The judgement, handed down by the court on 20 June, was in relation to the scope of the so-called “Hastings Bass” rule.
Traditionally, the rule meant a trustee could unscramble certain decisions on the basis they had unintended outcomes, in particular adverse financial consequences related to tax.
However, there had been uncertainty as to how the rule should be applied by crown dependencies and British Overseas Territories since an England and Wales Court decision on Hastings Bass in 2011.
Now, according to a statement by international law firm Appleby which acted for the appellant, the Guernsey Court of Appeal has clarified the island’s position through a case ruling.

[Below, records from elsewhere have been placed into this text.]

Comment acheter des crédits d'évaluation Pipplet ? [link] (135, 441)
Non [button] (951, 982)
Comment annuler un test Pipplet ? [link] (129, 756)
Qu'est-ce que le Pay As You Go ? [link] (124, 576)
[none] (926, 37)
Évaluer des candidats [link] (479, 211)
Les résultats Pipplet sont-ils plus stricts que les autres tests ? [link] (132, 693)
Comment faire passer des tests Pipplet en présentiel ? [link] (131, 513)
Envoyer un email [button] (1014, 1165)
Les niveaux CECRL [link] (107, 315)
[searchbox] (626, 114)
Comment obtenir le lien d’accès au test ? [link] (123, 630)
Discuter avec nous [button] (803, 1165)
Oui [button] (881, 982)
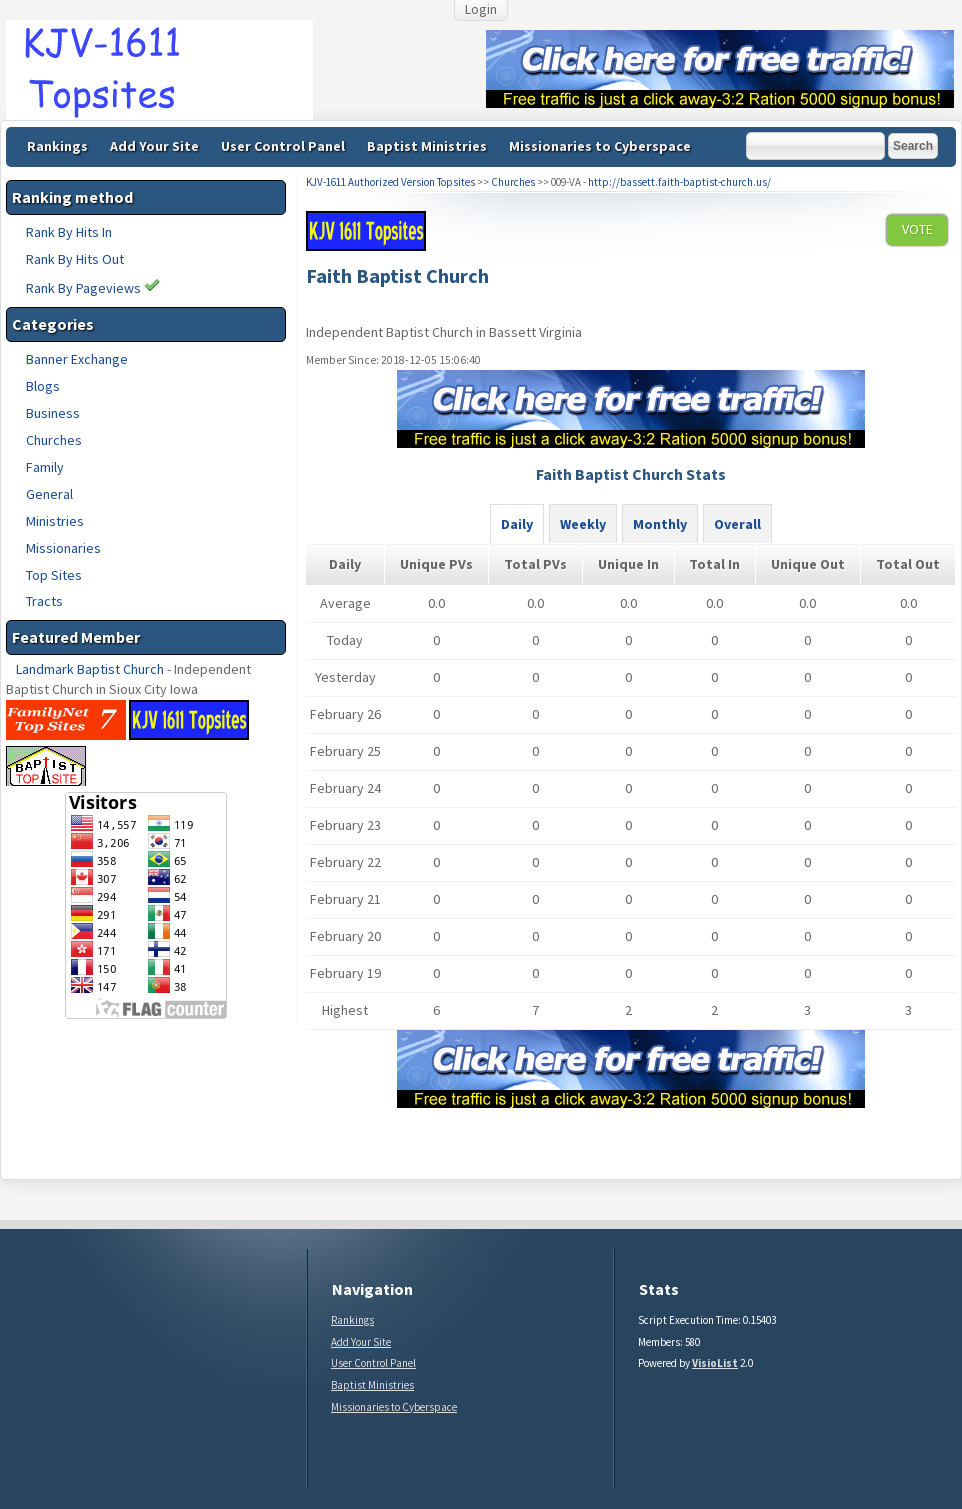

“The judgement has clarified the legal test, which will in turn allow advisers to more precisely determine the circumstances in which an application for Hastings Bass relief may be made prior to incurring the significant costs of doing so,” the Appleby statement said.
It found that the rule can only apply where the trustee’s failure to take account of relevant matters is serious enough to amount to a breach of the highest standard of care, being a fiduciary duty.
Only if this condition is established, can a court use its discretion to correct the decision.
However, the Guernsey court stopped short of setting out an exact test for the exercise of discretion under the Hastings Bass principle on the basis that each case is likely to be fact specific.
Seven years of uncertainty
The Hasting Bass rule was uncontroversial until 2011, when the England & Wales Court of Appeal decided it had been too widely interpreted in two cases and it was restricted to very limited circumstances.
However, as the 2011 decisions were in made in England and Wales; jurisdictions such as the crown dependencies and British Overseas Territories have had to develop their own interpretation of the rule, either by statute or case law.